▶ PROMPT
Please rewrite the records starting at the line with "The image size is (953, 958)." and ending at the line with "point(711,28)", replacing "sidebar" with "side panel" and leaving everything else the same.

Records from a data collection:
[Begin]

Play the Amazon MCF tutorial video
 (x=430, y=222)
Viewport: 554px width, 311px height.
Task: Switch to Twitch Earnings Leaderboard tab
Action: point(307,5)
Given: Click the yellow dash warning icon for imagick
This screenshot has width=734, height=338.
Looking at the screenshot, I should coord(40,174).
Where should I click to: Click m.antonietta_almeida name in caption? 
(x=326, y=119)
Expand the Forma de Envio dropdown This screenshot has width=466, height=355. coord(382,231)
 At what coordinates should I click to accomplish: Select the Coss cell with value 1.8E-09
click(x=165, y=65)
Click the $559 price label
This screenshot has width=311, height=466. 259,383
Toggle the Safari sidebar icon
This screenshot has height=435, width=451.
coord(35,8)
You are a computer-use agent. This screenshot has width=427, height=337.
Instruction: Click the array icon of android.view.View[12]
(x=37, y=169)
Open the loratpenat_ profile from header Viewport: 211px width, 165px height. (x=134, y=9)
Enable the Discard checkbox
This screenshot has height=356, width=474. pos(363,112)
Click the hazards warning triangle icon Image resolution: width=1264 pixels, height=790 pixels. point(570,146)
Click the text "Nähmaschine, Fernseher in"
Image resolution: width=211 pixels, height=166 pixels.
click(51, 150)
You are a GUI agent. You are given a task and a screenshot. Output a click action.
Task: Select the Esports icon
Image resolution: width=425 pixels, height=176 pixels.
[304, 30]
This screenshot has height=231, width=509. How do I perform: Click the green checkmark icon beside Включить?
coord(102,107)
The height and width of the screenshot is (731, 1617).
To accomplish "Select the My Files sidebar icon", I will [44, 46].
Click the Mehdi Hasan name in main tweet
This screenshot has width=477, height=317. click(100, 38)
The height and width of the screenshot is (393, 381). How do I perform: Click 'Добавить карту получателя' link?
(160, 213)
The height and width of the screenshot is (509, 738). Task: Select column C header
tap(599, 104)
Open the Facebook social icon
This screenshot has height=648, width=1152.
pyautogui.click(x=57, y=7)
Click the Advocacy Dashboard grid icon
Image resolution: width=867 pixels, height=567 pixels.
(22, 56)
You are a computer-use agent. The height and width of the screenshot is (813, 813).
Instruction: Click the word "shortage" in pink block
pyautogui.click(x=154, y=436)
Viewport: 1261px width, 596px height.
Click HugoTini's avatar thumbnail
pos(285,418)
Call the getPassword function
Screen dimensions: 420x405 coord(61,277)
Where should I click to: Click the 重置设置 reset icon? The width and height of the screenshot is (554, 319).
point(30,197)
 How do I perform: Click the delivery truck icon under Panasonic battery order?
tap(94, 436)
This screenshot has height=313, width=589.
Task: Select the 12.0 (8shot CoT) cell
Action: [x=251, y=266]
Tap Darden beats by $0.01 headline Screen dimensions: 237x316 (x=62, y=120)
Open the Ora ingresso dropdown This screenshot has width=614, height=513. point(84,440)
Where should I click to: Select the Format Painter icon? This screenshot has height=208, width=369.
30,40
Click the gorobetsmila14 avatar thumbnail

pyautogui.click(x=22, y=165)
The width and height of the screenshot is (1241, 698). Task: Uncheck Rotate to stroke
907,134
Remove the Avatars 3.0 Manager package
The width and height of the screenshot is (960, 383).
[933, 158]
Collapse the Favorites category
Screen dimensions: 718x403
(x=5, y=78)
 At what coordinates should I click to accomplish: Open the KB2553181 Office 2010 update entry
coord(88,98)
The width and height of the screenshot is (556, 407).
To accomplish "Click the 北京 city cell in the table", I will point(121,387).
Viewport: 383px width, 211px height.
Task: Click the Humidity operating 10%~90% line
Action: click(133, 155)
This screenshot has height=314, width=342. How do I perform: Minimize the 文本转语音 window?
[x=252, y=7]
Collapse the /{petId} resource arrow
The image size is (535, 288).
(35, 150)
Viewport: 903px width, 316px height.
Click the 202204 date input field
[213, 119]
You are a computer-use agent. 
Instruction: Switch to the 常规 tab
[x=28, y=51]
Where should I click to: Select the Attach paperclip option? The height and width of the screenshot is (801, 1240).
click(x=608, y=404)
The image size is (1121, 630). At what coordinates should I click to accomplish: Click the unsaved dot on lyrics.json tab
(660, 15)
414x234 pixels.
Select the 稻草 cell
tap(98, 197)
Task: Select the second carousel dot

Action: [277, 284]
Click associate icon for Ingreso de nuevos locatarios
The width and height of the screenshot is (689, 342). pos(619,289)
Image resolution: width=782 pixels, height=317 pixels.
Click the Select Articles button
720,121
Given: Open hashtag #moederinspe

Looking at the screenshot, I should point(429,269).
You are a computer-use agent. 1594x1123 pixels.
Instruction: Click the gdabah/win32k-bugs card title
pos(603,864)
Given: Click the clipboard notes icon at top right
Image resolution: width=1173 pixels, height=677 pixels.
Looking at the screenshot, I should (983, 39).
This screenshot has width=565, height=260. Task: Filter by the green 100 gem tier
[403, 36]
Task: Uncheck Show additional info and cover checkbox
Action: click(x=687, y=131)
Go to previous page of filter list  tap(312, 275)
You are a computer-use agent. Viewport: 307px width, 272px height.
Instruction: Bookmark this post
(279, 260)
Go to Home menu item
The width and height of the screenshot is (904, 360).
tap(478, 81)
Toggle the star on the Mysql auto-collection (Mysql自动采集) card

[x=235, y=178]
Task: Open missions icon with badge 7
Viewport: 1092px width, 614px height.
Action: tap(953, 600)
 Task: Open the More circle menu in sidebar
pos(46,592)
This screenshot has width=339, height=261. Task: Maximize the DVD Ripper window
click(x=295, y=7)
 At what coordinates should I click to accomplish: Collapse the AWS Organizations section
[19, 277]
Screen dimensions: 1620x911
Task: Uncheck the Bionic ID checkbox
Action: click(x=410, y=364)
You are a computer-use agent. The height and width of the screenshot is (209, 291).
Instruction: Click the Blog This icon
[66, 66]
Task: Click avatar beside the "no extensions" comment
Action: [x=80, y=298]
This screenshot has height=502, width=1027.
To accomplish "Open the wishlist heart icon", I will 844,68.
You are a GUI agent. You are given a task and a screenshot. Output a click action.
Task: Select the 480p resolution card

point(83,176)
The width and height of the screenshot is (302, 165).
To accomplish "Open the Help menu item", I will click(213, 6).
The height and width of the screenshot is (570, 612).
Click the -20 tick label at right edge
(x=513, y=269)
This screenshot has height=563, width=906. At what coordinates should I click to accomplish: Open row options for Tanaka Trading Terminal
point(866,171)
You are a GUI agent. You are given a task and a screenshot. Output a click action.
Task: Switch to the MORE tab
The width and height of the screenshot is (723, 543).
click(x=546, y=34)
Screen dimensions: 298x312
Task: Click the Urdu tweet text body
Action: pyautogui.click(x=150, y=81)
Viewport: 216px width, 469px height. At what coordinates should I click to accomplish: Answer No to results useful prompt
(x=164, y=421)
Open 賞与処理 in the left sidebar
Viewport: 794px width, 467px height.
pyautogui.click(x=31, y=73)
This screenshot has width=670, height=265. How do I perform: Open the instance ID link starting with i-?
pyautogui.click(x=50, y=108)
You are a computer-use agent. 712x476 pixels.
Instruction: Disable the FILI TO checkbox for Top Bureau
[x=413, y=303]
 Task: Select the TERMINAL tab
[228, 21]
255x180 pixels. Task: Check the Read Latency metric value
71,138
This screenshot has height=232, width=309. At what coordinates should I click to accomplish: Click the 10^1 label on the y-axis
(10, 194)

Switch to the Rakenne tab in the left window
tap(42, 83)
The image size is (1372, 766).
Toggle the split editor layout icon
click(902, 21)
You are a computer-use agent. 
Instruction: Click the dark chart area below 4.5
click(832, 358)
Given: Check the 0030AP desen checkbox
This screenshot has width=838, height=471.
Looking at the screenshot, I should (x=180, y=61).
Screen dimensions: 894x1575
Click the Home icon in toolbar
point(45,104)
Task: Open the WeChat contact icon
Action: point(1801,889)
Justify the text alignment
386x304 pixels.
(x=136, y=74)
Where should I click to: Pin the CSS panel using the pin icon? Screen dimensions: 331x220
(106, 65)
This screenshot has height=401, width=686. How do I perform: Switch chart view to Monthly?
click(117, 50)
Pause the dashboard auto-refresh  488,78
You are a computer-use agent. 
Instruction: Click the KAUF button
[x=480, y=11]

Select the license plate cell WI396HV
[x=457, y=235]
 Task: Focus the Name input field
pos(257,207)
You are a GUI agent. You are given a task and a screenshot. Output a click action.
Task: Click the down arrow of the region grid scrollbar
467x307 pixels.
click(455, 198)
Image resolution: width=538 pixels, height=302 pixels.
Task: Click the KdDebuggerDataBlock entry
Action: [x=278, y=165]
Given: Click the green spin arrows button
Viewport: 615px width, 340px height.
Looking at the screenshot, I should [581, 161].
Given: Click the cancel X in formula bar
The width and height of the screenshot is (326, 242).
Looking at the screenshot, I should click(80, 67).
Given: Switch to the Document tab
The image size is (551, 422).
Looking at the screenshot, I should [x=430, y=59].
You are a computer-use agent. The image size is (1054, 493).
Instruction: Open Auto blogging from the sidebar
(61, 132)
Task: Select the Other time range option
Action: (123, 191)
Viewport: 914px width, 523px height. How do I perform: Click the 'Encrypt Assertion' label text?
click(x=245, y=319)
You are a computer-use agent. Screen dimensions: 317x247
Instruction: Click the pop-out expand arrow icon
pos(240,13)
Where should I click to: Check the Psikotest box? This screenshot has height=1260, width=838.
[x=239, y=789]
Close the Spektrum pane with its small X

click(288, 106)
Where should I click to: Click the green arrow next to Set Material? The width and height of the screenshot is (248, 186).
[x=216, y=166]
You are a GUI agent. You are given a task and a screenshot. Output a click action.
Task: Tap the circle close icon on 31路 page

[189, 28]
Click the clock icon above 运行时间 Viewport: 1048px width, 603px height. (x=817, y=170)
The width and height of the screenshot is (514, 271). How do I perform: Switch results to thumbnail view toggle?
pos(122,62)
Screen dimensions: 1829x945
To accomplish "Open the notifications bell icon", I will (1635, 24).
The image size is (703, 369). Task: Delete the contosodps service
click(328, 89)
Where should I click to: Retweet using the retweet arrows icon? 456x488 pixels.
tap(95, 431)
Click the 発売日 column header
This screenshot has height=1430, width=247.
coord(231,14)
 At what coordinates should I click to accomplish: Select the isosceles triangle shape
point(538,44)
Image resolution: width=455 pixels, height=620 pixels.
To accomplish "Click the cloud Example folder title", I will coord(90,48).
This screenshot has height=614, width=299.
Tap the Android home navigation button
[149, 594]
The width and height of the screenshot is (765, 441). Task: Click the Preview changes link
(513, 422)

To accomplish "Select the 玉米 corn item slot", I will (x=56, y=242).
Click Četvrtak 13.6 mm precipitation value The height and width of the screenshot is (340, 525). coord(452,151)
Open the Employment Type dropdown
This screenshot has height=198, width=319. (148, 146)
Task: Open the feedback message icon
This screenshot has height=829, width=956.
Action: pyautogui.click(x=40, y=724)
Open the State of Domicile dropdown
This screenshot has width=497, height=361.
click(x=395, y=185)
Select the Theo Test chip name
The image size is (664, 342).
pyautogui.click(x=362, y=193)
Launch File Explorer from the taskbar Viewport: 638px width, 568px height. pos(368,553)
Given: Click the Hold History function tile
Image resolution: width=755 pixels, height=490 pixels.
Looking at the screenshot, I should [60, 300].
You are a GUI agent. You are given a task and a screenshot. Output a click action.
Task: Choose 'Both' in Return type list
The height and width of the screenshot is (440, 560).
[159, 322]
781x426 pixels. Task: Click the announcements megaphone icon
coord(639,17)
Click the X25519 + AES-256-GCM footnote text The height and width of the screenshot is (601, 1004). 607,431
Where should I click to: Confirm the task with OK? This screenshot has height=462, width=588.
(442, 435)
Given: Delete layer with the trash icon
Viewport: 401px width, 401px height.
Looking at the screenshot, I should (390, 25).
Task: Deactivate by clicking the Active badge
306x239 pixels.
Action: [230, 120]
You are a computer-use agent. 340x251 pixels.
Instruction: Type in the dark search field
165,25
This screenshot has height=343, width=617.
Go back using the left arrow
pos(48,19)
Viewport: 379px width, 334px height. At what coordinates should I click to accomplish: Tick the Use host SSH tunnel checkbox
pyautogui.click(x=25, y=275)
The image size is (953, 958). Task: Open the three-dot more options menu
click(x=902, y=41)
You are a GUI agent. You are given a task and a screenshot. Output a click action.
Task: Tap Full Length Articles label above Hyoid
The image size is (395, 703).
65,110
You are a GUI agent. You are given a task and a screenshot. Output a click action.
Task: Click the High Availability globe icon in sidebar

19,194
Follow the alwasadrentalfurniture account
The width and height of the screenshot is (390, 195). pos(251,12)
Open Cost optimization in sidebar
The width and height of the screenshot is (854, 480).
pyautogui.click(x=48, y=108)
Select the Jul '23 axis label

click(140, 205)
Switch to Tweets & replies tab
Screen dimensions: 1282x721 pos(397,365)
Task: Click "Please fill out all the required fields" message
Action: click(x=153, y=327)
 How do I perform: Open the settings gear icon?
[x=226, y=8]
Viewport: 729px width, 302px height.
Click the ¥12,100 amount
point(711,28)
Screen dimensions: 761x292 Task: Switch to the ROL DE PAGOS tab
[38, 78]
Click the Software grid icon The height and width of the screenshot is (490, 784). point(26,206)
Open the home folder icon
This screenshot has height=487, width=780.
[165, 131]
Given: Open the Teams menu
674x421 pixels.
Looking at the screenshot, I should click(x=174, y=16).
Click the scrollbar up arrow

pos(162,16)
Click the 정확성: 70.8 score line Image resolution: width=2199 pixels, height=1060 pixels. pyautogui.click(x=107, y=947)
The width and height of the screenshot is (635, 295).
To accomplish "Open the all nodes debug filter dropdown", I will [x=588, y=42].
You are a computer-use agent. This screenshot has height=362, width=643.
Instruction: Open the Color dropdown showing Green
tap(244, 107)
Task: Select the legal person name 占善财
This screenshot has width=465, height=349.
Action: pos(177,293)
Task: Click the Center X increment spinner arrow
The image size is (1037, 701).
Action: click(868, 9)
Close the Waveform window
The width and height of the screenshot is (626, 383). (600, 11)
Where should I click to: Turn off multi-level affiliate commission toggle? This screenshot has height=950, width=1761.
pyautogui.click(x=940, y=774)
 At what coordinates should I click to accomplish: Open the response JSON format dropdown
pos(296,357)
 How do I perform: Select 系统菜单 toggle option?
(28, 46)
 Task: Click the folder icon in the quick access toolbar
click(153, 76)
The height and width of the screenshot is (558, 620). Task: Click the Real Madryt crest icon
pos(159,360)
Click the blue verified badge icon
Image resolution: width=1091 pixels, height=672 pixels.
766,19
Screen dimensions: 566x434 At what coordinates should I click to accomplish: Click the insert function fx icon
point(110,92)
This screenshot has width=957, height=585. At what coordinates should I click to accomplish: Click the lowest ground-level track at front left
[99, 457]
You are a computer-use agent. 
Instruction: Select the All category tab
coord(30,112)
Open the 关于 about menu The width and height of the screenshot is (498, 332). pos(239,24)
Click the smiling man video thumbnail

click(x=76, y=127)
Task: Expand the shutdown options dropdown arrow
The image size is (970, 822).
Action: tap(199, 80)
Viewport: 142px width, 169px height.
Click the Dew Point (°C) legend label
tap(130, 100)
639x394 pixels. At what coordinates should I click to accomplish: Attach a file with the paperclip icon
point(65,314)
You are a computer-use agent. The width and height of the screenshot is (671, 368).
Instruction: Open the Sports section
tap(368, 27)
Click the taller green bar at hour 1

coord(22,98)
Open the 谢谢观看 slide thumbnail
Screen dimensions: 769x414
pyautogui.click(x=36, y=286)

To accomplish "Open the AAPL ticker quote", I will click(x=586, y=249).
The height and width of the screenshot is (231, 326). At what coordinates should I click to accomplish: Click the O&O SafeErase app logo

[End]

▶ EXPECTED ANSWER
The image size is (953, 958). Task: Open the three-dot more options menu
click(x=902, y=41)
You are a GUI agent. You are given a task and a screenshot. Output a click action.
Task: Tap Full Length Articles label above Hyoid
The image size is (395, 703).
65,110
You are a GUI agent. You are given a task and a screenshot. Output a click action.
Task: Click the High Availability globe icon in side panel

19,194
Follow the alwasadrentalfurniture account
The width and height of the screenshot is (390, 195). pos(251,12)
Open Cost optimization in side panel
The width and height of the screenshot is (854, 480).
pyautogui.click(x=48, y=108)
Select the Jul '23 axis label

click(140, 205)
Switch to Tweets & replies tab
Screen dimensions: 1282x721 pos(397,365)
Task: Click "Please fill out all the required fields" message
Action: click(x=153, y=327)
 How do I perform: Open the settings gear icon?
[x=226, y=8]
Viewport: 729px width, 302px height.
Click the ¥12,100 amount
point(711,28)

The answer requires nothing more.